[RPG] Adjucating picking up an item in your opponent’s square

combat-maneuverpathfinder-1e

I had my player ask for an interesting action in last night's session and I had trouble adjucating it on the fly:

He wanted to attempt a Disarm on the Big Bad and, if successful, try to get the weapon away from him to capitalize on the first maneuver. He would be using a weapon to Disarm, so no auto-pickup.

I first looked at it "by the rules":

  • Disarm success = weapon dropped in enemy's square
  • Picking up at object is a Move action but you need to be in the square where the item is
  • You cannot end your movement in the same square as an opponent

Based on this, it seemed impossible, which would be silly. So I thought to bring things back to more generic mechanics of combat, namely Combat Maneuvers. While he didn't want to push/move the enemy, he wanted to do something normally forbidden and that, it seemed, the opponent should have a say in, even if it was not his turn. Maneuvers seemed fitting, so I suggested to do just that, with the usual maneuver trappings (AOO, applying bonus/penalties of a regular melee attack, etc…)

How would you adjudicate picking up an item in the opponent's square during combat? Are maneuvers a good fallback rule or would they lead to unforeseen consequences? Any better ways to deal with this?

Best Answer

On the d20SRD, next to the "pick up an item," there is a FAQ linked that covers this. You can pick something up within your reach (which seems to qualify in this case) and it provokes an AoO. Notice that reaching into a threatened square doesn't provoke, just reaching while someone threatens you. So you don't have to be in their square, just be able to reach into it.

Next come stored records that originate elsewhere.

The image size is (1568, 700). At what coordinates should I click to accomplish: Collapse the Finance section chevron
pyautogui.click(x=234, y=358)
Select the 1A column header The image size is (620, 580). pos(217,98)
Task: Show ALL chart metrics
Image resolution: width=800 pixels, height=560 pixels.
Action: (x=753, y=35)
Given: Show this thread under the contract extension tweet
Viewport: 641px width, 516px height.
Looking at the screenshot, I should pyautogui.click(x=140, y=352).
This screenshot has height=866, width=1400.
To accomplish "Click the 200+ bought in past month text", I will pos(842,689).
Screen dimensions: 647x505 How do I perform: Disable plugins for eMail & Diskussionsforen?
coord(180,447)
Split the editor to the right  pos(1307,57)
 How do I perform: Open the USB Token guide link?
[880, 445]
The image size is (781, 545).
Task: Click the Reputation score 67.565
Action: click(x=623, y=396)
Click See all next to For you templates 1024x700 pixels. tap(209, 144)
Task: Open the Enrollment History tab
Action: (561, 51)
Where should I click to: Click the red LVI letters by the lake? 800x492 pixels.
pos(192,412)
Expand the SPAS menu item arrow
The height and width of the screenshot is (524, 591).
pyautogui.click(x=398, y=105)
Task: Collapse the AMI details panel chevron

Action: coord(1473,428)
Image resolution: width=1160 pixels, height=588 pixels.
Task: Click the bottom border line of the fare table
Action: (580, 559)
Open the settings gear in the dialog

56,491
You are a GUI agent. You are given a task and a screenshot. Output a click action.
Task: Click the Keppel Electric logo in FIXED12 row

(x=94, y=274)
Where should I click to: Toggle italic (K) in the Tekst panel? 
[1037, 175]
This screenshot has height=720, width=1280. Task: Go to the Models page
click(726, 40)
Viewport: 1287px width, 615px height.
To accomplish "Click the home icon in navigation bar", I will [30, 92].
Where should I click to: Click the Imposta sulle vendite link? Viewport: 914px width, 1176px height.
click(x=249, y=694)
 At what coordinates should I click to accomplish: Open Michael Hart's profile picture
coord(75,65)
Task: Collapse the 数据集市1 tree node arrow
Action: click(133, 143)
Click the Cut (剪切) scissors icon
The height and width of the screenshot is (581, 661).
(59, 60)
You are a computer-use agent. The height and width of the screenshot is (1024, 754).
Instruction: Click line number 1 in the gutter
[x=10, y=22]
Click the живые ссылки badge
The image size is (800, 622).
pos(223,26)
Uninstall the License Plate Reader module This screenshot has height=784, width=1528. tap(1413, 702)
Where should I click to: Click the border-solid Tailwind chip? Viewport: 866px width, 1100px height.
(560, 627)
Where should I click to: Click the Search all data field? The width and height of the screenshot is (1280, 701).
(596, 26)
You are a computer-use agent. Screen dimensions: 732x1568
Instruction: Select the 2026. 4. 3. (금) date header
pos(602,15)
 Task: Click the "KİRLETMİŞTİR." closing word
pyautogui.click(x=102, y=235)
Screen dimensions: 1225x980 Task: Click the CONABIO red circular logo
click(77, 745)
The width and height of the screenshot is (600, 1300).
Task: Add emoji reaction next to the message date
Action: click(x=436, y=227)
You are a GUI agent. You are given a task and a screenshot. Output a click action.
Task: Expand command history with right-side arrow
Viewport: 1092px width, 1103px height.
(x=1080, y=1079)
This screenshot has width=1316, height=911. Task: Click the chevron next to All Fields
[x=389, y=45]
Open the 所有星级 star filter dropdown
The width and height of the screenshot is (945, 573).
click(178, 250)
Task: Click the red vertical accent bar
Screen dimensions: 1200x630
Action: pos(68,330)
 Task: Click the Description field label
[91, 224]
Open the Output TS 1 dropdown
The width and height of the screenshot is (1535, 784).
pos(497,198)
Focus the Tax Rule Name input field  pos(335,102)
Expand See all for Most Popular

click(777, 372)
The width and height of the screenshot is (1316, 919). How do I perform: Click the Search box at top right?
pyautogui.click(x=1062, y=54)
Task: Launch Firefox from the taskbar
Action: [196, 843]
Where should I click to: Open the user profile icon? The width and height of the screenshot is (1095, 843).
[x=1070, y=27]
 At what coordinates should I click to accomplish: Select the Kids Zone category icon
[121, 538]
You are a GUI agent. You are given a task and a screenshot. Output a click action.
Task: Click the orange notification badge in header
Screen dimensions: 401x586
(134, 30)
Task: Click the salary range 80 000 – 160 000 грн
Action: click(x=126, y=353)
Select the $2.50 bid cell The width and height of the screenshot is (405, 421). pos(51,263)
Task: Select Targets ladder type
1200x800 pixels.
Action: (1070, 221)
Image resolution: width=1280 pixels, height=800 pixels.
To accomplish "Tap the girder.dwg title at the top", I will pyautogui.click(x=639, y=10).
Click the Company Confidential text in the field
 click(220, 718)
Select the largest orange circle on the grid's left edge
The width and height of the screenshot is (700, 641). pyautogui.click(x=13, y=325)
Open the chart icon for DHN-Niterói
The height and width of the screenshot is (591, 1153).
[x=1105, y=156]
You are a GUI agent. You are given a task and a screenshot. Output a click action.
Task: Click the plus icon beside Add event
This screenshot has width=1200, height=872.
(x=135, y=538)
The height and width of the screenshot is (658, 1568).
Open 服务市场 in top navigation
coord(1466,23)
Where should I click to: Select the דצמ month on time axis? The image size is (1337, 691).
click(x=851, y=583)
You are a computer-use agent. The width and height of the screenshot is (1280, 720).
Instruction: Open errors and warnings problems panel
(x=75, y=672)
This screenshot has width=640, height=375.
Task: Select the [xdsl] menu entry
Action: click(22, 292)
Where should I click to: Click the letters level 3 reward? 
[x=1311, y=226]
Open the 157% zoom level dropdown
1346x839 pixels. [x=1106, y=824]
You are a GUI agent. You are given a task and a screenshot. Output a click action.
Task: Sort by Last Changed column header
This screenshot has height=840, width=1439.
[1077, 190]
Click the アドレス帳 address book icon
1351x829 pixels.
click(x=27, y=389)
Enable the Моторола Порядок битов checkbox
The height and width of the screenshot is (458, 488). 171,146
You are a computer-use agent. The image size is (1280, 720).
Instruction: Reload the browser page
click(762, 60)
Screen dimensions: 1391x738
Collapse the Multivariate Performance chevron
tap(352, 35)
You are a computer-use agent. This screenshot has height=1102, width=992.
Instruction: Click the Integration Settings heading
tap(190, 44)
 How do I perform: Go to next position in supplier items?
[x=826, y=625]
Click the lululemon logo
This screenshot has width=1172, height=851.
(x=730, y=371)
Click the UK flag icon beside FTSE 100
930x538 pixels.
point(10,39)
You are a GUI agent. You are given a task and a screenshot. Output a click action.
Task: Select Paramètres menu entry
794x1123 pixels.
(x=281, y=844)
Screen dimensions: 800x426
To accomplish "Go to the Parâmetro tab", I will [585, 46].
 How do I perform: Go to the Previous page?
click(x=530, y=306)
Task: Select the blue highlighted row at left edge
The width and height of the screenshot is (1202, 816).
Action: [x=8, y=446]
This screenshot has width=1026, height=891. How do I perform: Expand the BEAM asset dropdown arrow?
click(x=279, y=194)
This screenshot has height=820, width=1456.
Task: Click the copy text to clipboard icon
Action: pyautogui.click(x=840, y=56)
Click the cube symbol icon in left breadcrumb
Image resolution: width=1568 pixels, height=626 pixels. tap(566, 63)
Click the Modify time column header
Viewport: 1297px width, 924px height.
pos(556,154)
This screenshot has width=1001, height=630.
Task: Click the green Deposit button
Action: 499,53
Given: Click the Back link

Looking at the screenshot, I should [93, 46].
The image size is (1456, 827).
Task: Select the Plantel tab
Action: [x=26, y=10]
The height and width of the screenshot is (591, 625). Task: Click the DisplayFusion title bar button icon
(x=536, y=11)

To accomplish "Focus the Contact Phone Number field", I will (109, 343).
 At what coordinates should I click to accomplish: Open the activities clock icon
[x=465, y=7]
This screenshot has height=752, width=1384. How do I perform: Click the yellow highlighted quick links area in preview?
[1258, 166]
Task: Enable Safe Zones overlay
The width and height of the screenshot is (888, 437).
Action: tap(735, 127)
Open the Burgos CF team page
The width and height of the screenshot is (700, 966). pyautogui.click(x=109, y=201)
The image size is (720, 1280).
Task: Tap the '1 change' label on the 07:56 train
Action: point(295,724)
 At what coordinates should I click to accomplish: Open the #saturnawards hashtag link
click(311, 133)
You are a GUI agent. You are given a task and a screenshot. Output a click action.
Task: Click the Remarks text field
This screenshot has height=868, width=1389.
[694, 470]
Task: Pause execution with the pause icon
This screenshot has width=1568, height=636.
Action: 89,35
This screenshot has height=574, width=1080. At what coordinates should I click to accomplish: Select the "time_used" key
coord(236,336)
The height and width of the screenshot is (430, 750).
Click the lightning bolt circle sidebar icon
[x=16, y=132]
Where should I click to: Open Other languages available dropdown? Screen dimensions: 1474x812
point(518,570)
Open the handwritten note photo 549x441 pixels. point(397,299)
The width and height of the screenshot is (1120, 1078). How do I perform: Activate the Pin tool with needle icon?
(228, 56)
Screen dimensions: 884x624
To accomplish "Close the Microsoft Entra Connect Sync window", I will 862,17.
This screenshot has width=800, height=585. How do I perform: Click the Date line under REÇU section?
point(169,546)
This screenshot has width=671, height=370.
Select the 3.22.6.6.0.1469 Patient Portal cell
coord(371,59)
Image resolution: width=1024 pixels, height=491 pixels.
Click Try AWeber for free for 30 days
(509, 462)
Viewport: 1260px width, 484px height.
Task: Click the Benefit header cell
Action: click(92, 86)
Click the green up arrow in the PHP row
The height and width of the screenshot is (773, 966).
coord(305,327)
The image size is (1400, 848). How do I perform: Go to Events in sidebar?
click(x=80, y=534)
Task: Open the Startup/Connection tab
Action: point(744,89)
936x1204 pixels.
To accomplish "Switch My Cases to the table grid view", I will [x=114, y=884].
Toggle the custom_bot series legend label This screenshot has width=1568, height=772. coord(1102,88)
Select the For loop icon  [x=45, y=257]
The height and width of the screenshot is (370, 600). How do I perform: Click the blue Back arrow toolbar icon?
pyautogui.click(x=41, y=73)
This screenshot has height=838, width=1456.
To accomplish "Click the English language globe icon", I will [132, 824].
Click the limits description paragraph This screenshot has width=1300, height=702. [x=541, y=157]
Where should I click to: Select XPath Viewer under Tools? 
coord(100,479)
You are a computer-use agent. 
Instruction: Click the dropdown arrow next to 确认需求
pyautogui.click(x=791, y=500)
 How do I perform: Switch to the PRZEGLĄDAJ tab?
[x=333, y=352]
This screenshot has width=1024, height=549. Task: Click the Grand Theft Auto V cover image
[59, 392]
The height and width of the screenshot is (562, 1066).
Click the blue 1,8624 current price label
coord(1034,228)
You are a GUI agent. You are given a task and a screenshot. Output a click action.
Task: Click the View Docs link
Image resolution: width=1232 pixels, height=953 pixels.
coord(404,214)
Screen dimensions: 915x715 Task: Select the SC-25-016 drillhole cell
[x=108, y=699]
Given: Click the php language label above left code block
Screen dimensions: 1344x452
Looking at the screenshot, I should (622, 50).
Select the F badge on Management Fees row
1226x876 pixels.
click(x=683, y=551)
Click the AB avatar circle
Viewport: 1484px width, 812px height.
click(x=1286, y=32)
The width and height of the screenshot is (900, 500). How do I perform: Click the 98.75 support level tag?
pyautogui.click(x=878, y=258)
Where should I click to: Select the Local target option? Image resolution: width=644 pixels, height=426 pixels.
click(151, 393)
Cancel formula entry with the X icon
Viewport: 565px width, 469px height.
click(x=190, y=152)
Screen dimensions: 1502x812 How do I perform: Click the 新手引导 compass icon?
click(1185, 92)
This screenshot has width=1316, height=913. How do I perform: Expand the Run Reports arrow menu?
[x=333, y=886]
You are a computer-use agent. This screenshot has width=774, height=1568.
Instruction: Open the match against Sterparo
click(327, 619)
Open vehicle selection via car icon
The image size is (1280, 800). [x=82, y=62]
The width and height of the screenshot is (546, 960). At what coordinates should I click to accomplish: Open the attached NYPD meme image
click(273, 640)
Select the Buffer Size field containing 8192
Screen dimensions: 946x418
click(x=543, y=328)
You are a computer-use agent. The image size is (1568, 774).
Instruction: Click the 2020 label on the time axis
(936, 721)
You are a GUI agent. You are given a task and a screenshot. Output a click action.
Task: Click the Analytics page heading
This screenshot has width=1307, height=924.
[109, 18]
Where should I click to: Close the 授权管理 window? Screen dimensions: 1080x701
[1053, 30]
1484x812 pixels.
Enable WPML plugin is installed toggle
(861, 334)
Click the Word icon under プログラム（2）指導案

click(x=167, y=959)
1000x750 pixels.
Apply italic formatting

For purposes of evading the AoO, that's a different story. There's no way RAW ("Improved Pickup!") but it is certainly reasonable to allow an Acrobatics "move through opponent's square" check to do so. Of course you could always bull rush or otherwise move the opponent so they don't threaten you and then pick it up, or mage hand it, or a variety of other options - allowing innovation here is fine (attack it to move it, Sleight of Hand, etc.). Just make sure that enemies can also disarm and snarf the PCs' weapons as easily as they can...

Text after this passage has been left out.